BRIEF.
Repeat exactly the line containing "Instruction: Click the Mini" and every line after it in the entries, and nothing besides.

####################

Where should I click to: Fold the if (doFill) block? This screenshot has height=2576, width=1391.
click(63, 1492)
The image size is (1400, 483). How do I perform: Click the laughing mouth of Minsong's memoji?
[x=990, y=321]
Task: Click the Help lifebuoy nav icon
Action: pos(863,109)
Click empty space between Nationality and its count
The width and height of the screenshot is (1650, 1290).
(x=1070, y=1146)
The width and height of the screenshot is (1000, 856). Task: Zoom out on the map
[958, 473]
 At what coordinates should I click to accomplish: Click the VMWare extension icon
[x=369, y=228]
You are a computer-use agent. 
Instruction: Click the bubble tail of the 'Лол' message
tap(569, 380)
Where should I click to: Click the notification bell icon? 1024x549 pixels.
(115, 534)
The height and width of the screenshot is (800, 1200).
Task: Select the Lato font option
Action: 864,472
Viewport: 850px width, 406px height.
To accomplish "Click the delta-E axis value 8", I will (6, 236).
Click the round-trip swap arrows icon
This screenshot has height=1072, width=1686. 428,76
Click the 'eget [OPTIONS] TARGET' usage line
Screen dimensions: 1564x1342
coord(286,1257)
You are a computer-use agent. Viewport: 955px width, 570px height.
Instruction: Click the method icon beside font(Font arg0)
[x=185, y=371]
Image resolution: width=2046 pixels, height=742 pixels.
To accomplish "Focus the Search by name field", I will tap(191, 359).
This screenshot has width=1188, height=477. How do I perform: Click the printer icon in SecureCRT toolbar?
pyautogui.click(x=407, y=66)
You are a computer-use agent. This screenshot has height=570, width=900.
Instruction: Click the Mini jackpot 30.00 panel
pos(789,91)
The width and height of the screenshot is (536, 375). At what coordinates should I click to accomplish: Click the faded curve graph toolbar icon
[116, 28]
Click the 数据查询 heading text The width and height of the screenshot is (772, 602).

####################

SOLUTION.
Instruction: Click the Mini jackpot 30.00 panel
pos(789,91)
The width and height of the screenshot is (536, 375). At what coordinates should I click to accomplish: Click the faded curve graph toolbar icon
[116, 28]
Click the 数据查询 heading text The width and height of the screenshot is (772, 602).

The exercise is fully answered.